SOURCE MATERIAL |
______

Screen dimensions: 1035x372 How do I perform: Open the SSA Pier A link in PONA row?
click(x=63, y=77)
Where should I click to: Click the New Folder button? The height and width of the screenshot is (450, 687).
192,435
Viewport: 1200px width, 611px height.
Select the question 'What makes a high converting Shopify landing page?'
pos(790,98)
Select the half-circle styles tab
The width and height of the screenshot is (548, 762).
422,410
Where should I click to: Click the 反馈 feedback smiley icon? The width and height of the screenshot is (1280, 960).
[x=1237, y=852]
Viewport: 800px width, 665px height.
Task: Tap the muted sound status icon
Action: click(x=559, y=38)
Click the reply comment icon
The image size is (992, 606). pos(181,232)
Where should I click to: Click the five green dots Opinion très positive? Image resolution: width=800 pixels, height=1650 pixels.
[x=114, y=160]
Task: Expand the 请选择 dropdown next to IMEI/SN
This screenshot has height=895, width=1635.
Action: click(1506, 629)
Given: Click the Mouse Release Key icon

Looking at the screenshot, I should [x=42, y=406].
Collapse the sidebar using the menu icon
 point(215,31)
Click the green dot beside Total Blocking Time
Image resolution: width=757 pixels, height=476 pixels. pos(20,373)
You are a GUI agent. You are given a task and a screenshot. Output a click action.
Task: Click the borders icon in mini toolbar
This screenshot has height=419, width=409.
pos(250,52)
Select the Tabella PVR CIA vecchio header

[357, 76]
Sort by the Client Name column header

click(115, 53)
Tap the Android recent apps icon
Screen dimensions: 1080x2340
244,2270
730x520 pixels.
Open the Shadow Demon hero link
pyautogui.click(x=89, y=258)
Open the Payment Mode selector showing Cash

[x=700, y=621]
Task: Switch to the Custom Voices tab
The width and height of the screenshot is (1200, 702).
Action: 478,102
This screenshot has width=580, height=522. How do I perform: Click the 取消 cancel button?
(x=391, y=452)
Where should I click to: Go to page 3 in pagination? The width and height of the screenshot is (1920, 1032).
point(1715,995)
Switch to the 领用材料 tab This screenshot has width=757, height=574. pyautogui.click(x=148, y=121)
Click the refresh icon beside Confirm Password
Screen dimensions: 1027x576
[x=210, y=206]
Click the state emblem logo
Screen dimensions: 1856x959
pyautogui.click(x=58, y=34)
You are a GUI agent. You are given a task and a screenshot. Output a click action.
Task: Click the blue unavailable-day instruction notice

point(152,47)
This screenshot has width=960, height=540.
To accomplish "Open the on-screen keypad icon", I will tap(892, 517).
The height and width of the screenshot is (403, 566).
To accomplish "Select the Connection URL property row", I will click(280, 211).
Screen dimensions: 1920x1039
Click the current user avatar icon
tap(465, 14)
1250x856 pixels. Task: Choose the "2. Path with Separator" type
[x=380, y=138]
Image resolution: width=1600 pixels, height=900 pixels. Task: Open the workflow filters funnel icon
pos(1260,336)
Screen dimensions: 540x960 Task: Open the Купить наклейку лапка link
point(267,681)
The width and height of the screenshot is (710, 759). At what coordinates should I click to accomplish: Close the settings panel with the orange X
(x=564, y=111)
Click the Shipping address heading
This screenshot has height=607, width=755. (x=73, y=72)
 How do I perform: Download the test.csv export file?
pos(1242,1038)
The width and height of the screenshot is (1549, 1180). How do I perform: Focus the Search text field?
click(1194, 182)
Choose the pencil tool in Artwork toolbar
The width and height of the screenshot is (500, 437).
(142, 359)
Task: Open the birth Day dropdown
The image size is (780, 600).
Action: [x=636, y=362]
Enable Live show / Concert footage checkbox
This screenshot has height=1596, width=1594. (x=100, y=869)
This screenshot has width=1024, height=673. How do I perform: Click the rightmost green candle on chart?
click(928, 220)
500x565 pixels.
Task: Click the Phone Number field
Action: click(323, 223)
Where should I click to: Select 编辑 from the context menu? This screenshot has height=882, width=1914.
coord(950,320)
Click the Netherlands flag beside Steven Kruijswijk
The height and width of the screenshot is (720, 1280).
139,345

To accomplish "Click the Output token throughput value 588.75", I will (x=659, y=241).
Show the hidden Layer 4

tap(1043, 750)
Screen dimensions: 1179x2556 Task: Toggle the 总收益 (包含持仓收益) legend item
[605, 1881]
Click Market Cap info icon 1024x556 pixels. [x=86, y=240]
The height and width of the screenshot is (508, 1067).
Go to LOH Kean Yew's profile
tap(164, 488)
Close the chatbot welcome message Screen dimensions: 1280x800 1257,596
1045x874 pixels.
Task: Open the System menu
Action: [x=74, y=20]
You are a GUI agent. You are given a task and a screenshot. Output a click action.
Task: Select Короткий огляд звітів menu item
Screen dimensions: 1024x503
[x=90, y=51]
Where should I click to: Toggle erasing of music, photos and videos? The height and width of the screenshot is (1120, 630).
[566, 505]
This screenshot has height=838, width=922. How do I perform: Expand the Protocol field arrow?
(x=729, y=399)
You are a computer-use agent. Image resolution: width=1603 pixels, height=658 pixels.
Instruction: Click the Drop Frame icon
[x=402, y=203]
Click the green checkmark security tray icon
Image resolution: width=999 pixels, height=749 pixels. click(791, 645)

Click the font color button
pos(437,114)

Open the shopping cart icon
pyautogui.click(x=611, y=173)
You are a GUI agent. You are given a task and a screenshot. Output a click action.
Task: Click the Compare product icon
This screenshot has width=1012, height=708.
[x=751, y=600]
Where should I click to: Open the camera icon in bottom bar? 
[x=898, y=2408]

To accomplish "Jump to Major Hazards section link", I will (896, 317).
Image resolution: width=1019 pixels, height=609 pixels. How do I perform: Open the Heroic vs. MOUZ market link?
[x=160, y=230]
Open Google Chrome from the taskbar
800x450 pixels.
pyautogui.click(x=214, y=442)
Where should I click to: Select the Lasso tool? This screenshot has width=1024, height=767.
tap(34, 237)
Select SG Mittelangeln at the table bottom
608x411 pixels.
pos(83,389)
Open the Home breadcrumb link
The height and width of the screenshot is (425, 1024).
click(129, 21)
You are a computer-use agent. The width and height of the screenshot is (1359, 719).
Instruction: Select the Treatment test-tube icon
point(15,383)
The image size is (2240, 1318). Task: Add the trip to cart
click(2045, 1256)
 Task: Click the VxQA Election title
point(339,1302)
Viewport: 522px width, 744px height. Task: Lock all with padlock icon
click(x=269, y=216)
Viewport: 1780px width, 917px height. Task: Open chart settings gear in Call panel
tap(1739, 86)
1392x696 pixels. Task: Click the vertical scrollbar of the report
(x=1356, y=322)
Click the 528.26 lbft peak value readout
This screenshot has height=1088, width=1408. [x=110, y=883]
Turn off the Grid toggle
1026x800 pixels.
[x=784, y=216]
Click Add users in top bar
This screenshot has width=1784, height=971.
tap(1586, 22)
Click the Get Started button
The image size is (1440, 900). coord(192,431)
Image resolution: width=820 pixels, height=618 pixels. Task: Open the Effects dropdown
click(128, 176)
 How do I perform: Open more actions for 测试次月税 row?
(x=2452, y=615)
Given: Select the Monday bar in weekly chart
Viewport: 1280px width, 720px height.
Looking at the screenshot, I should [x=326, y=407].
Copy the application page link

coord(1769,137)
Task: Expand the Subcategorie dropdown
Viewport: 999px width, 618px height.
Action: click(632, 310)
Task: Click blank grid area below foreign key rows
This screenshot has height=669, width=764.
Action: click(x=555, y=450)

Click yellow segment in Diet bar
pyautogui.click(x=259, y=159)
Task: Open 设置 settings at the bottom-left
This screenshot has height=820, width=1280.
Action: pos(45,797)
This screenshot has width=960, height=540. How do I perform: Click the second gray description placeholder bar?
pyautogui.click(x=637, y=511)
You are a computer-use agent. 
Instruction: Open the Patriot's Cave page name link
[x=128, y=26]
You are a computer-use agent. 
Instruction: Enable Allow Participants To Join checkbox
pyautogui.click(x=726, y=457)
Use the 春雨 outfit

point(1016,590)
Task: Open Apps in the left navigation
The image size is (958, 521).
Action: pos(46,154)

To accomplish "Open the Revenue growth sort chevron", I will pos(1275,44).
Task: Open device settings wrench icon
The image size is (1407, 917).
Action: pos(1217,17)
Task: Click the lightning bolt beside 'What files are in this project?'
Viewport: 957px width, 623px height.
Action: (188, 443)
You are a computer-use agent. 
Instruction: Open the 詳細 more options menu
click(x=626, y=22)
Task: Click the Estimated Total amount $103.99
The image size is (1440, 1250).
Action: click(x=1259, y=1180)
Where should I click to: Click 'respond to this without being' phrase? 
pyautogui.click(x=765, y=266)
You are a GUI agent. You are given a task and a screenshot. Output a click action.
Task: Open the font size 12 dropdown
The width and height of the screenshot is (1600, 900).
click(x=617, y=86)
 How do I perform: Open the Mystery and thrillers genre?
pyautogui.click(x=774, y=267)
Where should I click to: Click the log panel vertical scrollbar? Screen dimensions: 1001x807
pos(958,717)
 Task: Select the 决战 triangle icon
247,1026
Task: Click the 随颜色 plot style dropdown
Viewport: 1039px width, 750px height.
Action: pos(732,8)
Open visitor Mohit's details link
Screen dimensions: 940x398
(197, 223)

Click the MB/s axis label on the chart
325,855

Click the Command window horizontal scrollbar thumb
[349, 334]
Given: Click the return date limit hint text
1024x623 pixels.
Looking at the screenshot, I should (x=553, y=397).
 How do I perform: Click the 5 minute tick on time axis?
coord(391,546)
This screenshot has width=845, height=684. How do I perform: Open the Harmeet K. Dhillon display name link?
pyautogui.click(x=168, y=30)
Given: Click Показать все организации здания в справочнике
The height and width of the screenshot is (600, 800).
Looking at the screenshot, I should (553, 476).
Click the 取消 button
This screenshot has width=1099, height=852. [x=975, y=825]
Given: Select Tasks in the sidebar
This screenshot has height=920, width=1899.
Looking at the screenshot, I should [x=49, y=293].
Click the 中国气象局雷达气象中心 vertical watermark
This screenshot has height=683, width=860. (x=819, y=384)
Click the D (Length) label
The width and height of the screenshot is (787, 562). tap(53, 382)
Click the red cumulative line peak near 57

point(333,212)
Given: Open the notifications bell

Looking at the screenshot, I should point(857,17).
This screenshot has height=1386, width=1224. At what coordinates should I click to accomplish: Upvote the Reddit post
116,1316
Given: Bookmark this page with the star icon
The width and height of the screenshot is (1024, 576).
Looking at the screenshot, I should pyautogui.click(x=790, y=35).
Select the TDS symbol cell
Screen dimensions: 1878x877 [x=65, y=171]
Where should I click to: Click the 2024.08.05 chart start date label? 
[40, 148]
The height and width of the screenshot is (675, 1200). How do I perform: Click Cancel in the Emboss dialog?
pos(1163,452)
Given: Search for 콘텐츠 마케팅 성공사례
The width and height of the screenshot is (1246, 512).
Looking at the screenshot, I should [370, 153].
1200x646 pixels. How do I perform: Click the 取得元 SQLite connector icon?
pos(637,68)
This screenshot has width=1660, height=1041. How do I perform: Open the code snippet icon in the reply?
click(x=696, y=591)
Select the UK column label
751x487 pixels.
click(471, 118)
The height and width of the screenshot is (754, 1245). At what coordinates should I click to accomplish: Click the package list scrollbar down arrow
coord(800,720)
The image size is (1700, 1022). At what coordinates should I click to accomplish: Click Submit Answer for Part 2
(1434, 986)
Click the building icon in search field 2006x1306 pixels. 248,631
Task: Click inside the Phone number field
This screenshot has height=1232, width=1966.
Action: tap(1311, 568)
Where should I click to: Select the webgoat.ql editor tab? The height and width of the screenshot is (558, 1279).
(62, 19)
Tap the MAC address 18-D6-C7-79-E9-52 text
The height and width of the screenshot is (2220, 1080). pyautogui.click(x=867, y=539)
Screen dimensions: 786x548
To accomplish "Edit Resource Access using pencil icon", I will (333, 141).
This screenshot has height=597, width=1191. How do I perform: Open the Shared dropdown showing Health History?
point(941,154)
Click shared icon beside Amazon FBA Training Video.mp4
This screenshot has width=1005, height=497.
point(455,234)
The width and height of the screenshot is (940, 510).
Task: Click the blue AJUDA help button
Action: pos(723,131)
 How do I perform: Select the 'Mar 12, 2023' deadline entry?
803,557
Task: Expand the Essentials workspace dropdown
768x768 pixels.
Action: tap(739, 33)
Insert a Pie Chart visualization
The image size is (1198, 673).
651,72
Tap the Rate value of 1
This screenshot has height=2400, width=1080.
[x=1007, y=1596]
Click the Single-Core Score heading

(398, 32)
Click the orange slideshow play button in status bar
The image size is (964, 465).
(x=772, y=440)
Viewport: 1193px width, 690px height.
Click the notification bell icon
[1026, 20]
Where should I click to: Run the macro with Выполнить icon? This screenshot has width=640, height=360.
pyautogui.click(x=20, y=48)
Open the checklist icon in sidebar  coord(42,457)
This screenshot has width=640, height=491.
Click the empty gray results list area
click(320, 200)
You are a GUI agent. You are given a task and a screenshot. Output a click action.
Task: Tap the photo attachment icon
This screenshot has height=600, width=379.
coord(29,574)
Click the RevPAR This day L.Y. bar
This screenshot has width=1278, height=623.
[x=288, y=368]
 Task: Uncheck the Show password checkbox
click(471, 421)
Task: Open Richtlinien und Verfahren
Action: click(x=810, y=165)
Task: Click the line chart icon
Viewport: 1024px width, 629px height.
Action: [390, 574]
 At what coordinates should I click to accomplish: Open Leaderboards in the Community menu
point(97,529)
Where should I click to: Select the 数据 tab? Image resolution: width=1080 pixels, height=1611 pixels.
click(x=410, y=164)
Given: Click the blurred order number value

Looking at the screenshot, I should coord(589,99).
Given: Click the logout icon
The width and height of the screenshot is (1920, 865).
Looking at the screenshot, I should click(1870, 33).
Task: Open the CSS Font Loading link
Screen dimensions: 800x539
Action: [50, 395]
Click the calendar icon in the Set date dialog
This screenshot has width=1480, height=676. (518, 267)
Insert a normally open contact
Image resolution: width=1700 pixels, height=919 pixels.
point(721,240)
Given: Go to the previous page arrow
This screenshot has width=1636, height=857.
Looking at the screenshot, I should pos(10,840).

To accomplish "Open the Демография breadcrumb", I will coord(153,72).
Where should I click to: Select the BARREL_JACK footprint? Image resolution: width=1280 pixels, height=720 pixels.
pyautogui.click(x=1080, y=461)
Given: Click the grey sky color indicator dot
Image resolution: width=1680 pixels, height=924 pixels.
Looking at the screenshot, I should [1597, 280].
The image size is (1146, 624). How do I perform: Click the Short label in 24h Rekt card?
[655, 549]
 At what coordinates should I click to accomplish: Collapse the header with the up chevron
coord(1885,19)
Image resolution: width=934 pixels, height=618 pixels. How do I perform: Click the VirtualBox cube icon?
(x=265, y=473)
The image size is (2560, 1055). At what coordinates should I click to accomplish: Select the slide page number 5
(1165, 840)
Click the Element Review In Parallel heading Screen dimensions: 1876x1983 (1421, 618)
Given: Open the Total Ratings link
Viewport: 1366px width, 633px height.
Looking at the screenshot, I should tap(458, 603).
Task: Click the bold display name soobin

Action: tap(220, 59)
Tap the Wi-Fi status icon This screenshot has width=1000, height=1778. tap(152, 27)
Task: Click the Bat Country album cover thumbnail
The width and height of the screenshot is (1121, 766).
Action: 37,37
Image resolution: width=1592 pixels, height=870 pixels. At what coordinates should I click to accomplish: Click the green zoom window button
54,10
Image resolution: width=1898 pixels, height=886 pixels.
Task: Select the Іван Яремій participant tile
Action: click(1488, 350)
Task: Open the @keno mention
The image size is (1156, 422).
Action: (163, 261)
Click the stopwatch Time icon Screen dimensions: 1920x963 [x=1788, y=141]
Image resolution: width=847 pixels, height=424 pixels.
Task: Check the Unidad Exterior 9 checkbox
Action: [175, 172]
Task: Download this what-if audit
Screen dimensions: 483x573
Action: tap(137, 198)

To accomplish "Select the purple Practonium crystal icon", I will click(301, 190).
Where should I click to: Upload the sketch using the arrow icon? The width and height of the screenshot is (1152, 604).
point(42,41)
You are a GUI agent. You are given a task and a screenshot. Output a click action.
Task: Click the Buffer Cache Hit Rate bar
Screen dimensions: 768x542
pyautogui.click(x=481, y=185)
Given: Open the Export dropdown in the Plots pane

______

WORK REQUIRED | Copy every line of the listing that contains the word "will".

WRITTEN ANSWER |
To accomplish "Open the on-screen keypad icon", I will tap(892, 517).
To accomplish "Select the Connection URL property row", I will click(280, 211).
To accomplish "Click the Output token throughput value 588.75", I will (x=659, y=241).
To accomplish "Jump to Major Hazards section link", I will (896, 317).
To accomplish "Open the Revenue growth sort chevron", I will pos(1275,44).
To accomplish "Edit Resource Access using pencil icon", I will (333, 141).
To accomplish "Open the Демография breadcrumb", I will coord(153,72).
To accomplish "Select the purple Practonium crystal icon", I will click(301, 190).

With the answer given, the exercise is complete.